Moderna CEO warns vaccines may not protect against Omicron variant
Moderna CEO Stephane Bancel fears that the antibodies the vaccine provides could be up to eight times lower against the new strain.
November 29, 2021 5:13pm
Updated: November 30, 2021 2:23pm
While President Biden told Americans on Monday that the new COVID-19 variant was “cause for concern” but not a cause for panic, there appears to be a disagreement over the efficacy of the existing vaccines to prevent it or lessen its impact.
Biden's comments were delivered Monday in a televised statement just days after South African scientists announced the discovery of the Omicron variant.
"We have the best vaccine in the world, the best medicines, the best scientists, and we're learning more every single day,” Biden told the White House press corps. “And we’ll fight this variant with scientific and knowledgeable actions and speed. Not chaos and confusion."
While the Biden administration has not yet provided further guidance surrounding the new variant, the White House promised that lockdowns were not on the table.
The administration did urge Americans to get vaccinated against COVID-19, however — adding that Anthony Fauci believes vaccines provide some protection against the new strain, The Hill reported.
"If you are vaccinated, but still worried about the new variant, get our booster. If you aren’t vaccinated, get that shot. Go get that first shot," Biden said.
National Institutes of Health (NIH) Director Francis Collins also joined Biden and Fauci in calling on Americans to get vaccinated, saying vaccines offer the best protection against existing variants including Omicron.
"If there's a message I would like people to hear this morning is get the vaccinations and the boosters," Collins told MSNBC. "This is the best way to protect yourself against Delta, which is still very much with us in the U.S., and Omicron if it comes to the U.S., which it almost certainly will at some point."
Collins also warned that the new variant — labeled a variant of concern by the World Health Organization — could reach the U.S. within the next two to three weeks.
"We know that it is spreading quite rapidly in South Africa, so it probably is highly contagious," Collins said. "We don't know if it causes severe disease or mild disease — that's going to take a little while to sort out because it's still early days."

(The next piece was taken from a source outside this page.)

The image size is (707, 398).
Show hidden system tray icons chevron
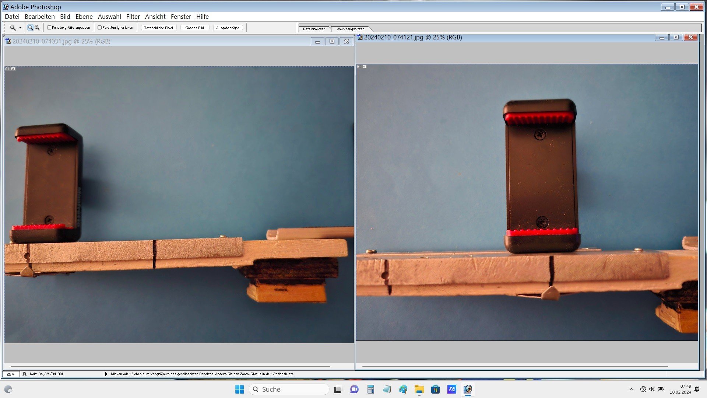(631, 389)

Presently, around 59 percent of the U.S. population is fully vaccinated, with 19 percent having received a booster. In recent weeks, the Food and Drug Administration (FDA) authorized both Pfizer and Moderna’s COVID-19 vaccine boosters for adults ages 18 or older.
Moderna CEO Stephane Bancel is not so optimistic, however, and warned on Monday that the current vaccines may not be effective against the new Omicron variant, the Washington Examiner reported. Although the company is still researching the new variant, he fears that the antibodies the vaccine provides could be up to eight times lower against the new strain.
"There are two key things that we don't know yet and will find out in [coming weeks]," Bancel told CNBC's Squawk Box. "One is vaccine efficacy. What is the impact of this new variant on the vaccine efficacy? And we should know that in around two weeks. ... Given the large level of mutation, it is highly possible that the efficacy of the vaccines, all of them, is going down."
While not much is yet known about the Omicron variant, it is believed to be more transmissible than other variants — with over 30 mutations on the spike protein.
Pfizer's CEO Albert Bourla confirmed that his company is also working to develop a vaccine that could directly target Omicron.
"Friday, we made our first DNA template, which is the first part of the development process of a new vaccine," Bourla said. "We would be able to have a vaccine in less than 100 days."